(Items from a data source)
# # #

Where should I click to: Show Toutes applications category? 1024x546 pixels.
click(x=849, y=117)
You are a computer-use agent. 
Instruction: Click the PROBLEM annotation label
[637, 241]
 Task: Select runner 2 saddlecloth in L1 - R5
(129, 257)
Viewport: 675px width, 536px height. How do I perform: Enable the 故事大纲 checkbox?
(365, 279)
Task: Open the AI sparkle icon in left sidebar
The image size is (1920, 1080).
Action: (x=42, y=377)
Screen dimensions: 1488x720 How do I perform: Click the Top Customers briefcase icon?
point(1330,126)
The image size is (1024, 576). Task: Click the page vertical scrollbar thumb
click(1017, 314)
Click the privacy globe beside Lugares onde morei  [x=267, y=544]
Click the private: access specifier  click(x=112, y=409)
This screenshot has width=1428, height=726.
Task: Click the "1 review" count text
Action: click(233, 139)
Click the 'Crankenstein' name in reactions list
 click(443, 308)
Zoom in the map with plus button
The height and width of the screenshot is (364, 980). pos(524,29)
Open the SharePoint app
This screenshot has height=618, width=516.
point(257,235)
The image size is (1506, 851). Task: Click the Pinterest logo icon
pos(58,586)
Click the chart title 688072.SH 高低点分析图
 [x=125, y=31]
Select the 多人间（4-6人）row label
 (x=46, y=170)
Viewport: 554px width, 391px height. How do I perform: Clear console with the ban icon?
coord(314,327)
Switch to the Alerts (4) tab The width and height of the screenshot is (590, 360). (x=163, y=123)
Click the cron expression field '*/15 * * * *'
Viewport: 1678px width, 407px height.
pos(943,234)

# # #

## Exercise description
All the entries are to be reproduced verbatim.

## Written solution
Where should I click to: Show Toutes applications category? 1024x546 pixels.
click(x=849, y=117)
You are a computer-use agent. 
Instruction: Click the PROBLEM annotation label
[637, 241]
 Task: Select runner 2 saddlecloth in L1 - R5
(129, 257)
Viewport: 675px width, 536px height. How do I perform: Enable the 故事大纲 checkbox?
(365, 279)
Task: Open the AI sparkle icon in left sidebar
The image size is (1920, 1080).
Action: (x=42, y=377)
Screen dimensions: 1488x720 How do I perform: Click the Top Customers briefcase icon?
point(1330,126)
The image size is (1024, 576). Task: Click the page vertical scrollbar thumb
click(1017, 314)
Click the privacy globe beside Lugares onde morei  [x=267, y=544]
Click the private: access specifier  click(x=112, y=409)
This screenshot has width=1428, height=726.
Task: Click the "1 review" count text
Action: click(233, 139)
Click the 'Crankenstein' name in reactions list
 click(443, 308)
Zoom in the map with plus button
The height and width of the screenshot is (364, 980). pos(524,29)
Open the SharePoint app
This screenshot has height=618, width=516.
point(257,235)
The image size is (1506, 851). Task: Click the Pinterest logo icon
pos(58,586)
Click the chart title 688072.SH 高低点分析图
 [x=125, y=31]
Select the 多人间（4-6人）row label
 (x=46, y=170)
Viewport: 554px width, 391px height. How do I perform: Clear console with the ban icon?
coord(314,327)
Switch to the Alerts (4) tab The width and height of the screenshot is (590, 360). (x=163, y=123)
Click the cron expression field '*/15 * * * *'
Viewport: 1678px width, 407px height.
pos(943,234)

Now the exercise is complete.